Orkhon Turkic (also Göktürk) is the language used in the oldest known written Turkic texts. It is the first stage of Old Turkic, preceding Old Uyghur. It is generally used for the language in which the Orkhon and Yenisei inscriptions are written.

Vocabulary 
Most of the vocabulary includes words of Turkic origin in Orkhon Turkic. In addition, a few words used are based on origin languages such as Sogdian and Chinese. Mehmet Ölmez claims that about 20% of the vocabulary in Orkhon Turkic comes from neighboring cultures. 

The borrowed words of the Orkhon Turkic period include Chinese, Sogdian, Mongolian, and Tibetan loanwords, although primarily Chinese. In the period of Old Uyghur Turkic that will come right after, Sogdian loanwords increase exponentially. The main reason for the increase of Sogdian influence is that the Uyghurs accepted the Mani religion. In this context, we can say that Orkhon Turkic has a vocabulary that is less influenced by Sogdian and more heavily influenced by Chinese.

Phonology 
Orkhon Turkic is a Shaz Turkic language, also a d-type Turkic language (e.g; Turkish: ayak, Chuvash: ура (ura) but Old Turkic: 𐰑𐰴 (adaq)) which belongs to the Siberian Turkic branch. Orkhon Turkic sometimes has long vowels.

Dialects 
Turkic people used a common literary language in the 5th-8th centuries, but there were some differences. It is possible to examine the Orkhon Turkic under two Yenisei and the Classical Orkhon Turkic headings. Orkhon Turkic had two main dialects, both written in Orkhon script.

Yenisei Kyrgyz Inscriptions and the Dialect 
The language used in the inscriptions found along the Yenisei river is called the Yenisei Kyrgyz dialect. (See more at Yenisei Inscriptions)

Phonetic Features 
In Yenisei inscriptions, the letters e and i change places from time to time. The same change is seen in b with m, g with k, ş with s, and z with s. It has also been seen once in the letters ı and i.

Morphonological Features 
A completely morphological difference was not detected in the Yenisei Inscriptions. But there are some points:

 In Orkhon inscriptions, the case of direction takes the suffix -a/-e after the possessive suffix, while in the Yenisei inscriptions it sometimes takes the suffixes -qa/-ke/-ğa/-ge when the same is the case.
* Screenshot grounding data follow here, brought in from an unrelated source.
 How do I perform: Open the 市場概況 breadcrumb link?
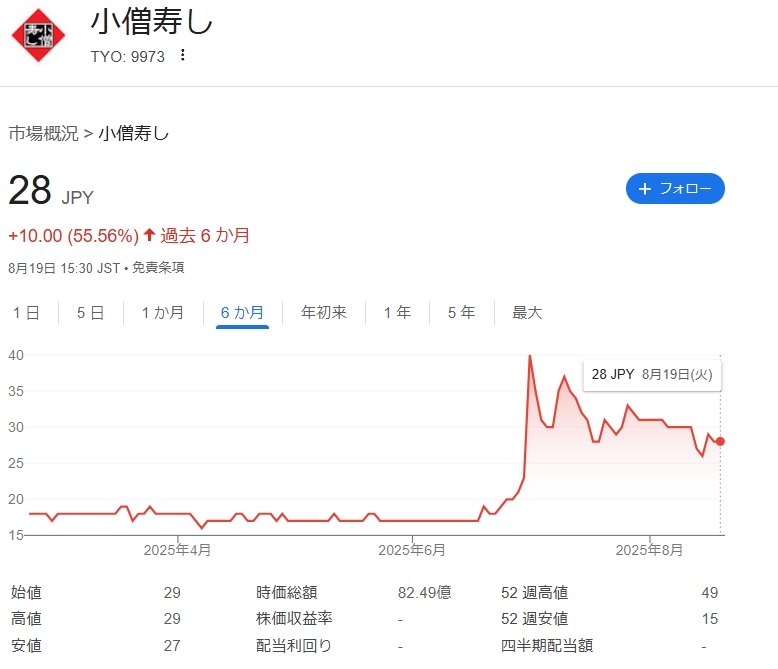pos(43,133)
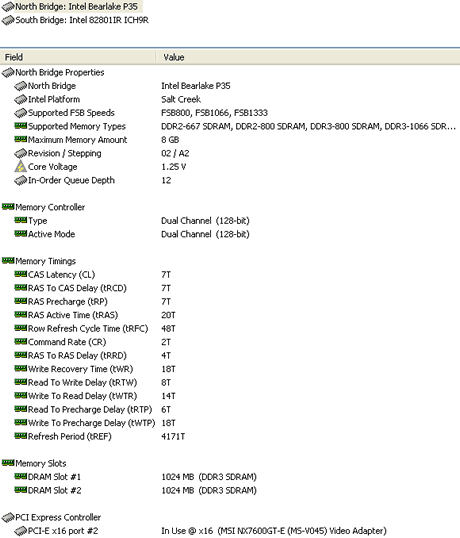Click the Value column header
Screen dimensions: 460x538
[x=308, y=57]
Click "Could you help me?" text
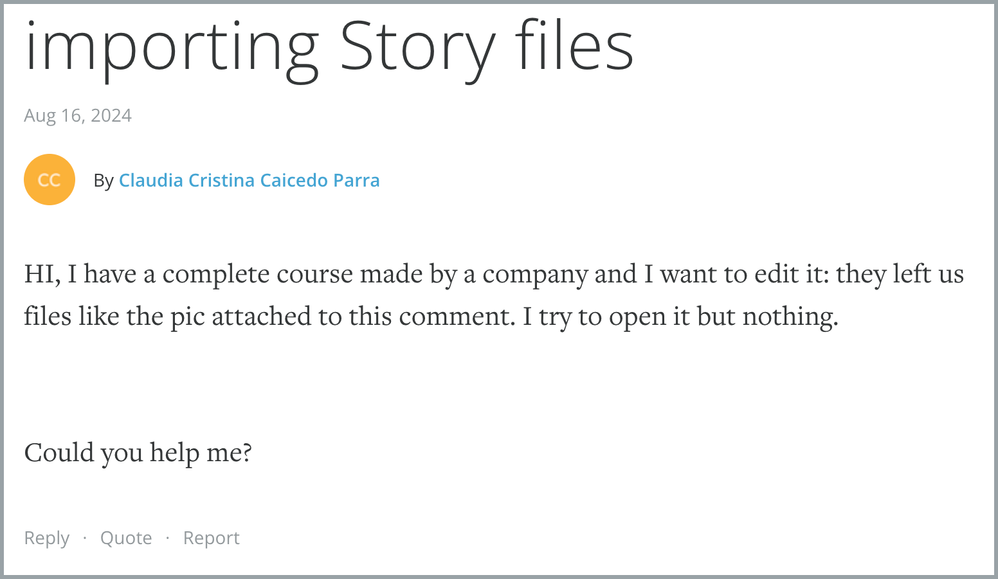 point(138,453)
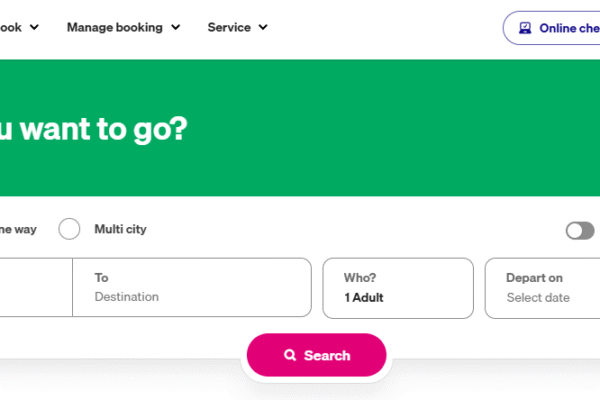Open the Manage booking menu
Image resolution: width=600 pixels, height=400 pixels.
point(114,28)
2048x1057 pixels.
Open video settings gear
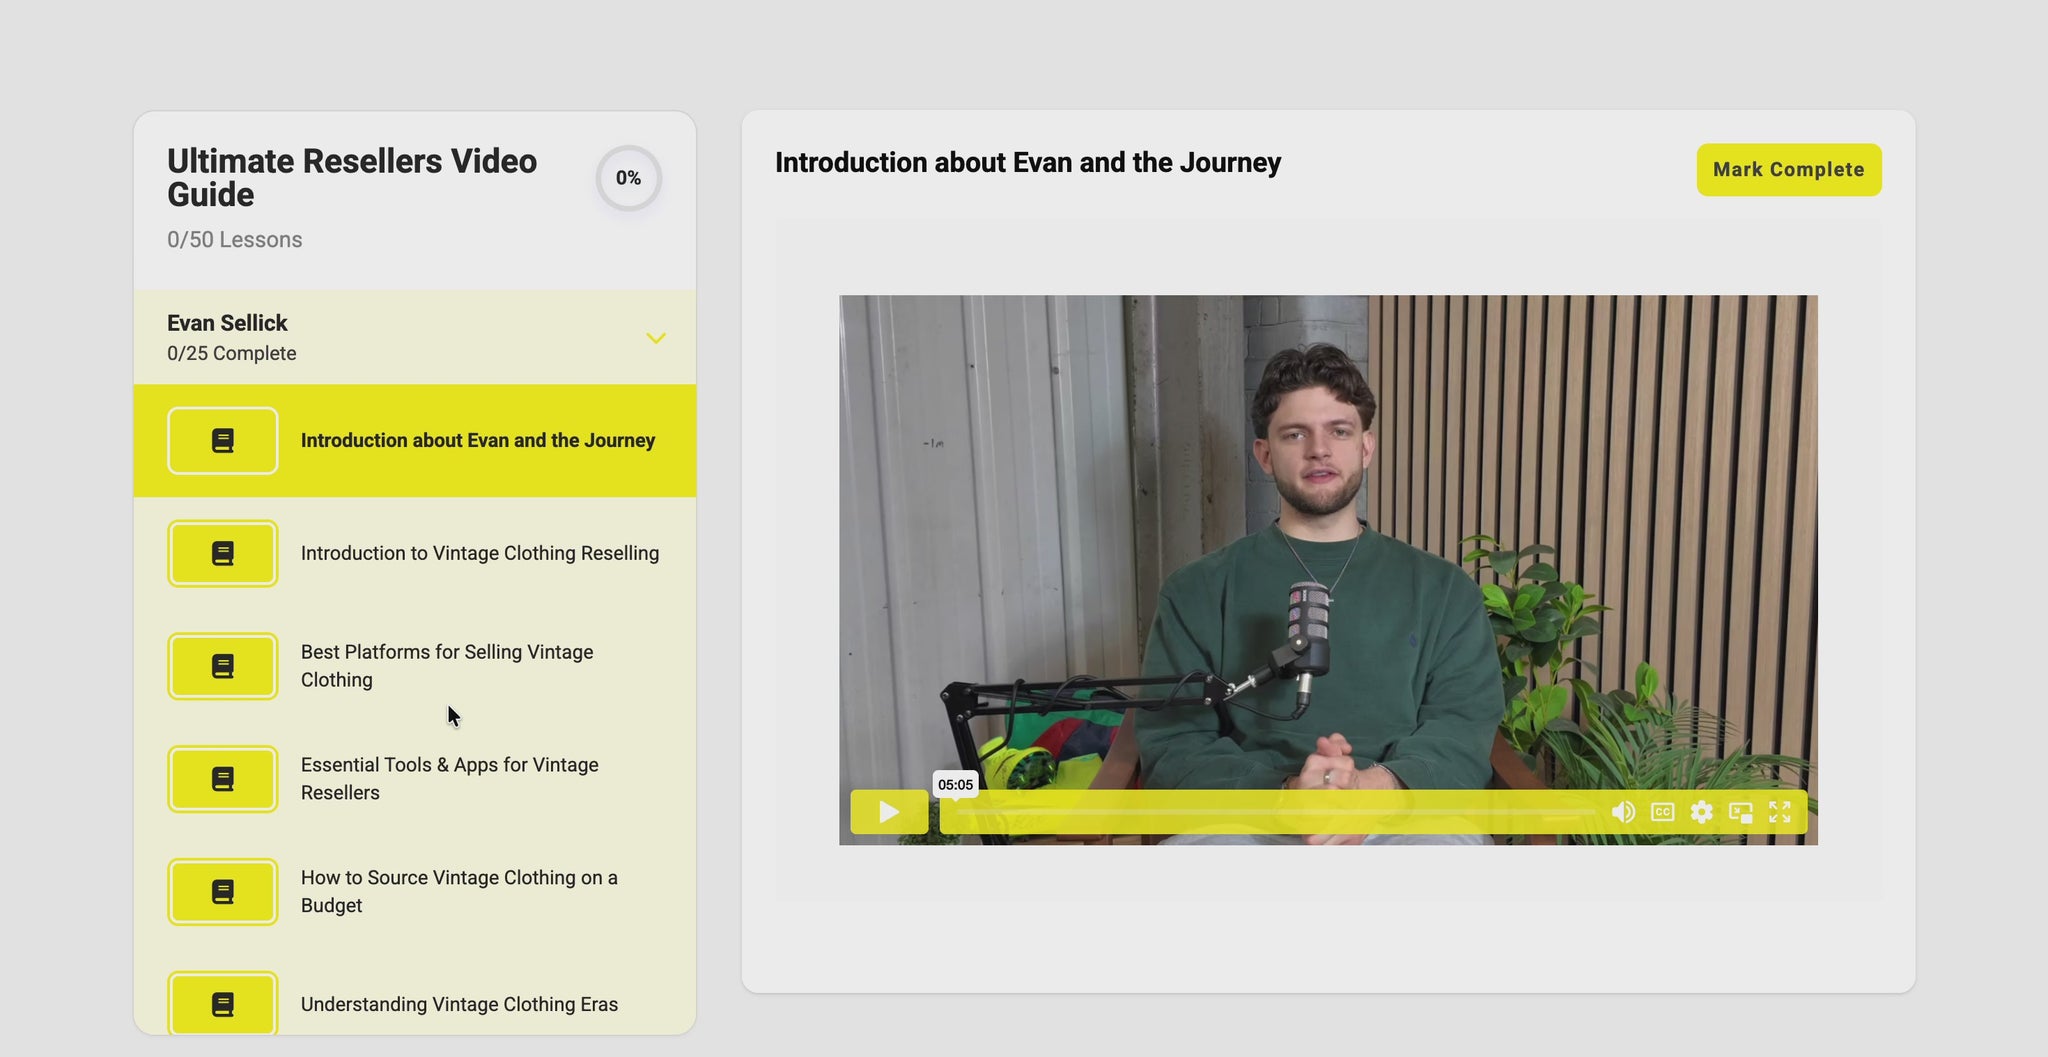tap(1701, 812)
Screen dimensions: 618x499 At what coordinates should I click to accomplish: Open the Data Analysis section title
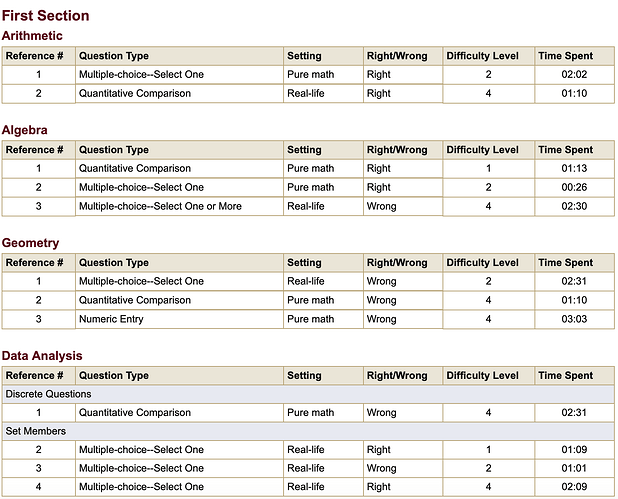(x=42, y=356)
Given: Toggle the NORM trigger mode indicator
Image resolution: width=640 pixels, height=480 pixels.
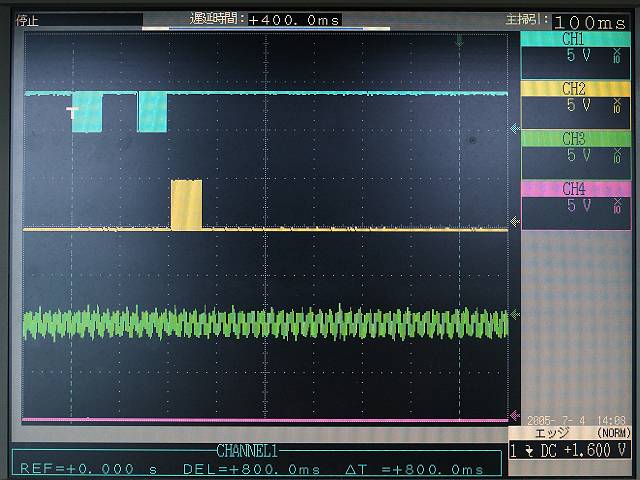Looking at the screenshot, I should [615, 433].
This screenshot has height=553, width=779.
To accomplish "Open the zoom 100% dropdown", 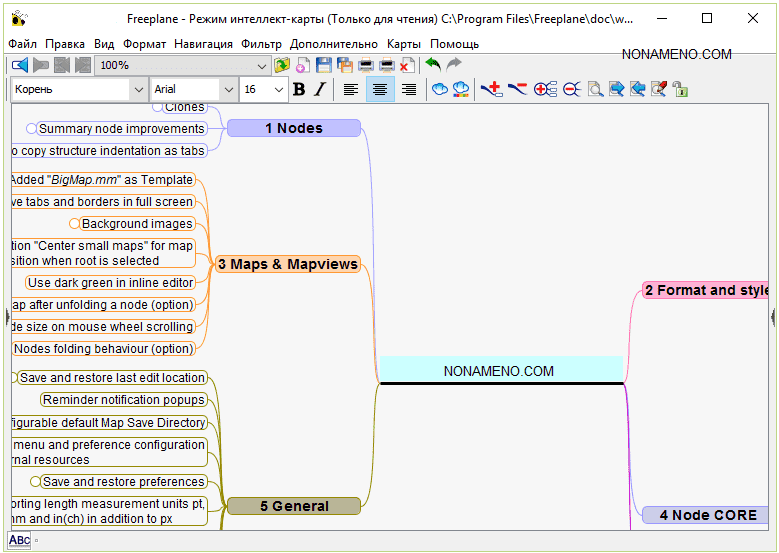I will [x=262, y=65].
 In the locative case, the letters l and n sometimes have the suffix -te/-ta but sometimes the suffix -de/-da.

 The past tense begins irregularly, sometimes with a hard consonant and sometimes with a soft consonant.

Orkhon Turkic Inscriptions and the Dialect (Classical) 
The language used in the inscriptions, most of which are found along the Orkhon river is called the Orkhon Turkic language. It contains not only tombstones but also diaries describing state events. For this reason, it is richer in terms of language and the language used expertly. (See more at Orkhon inscriptions)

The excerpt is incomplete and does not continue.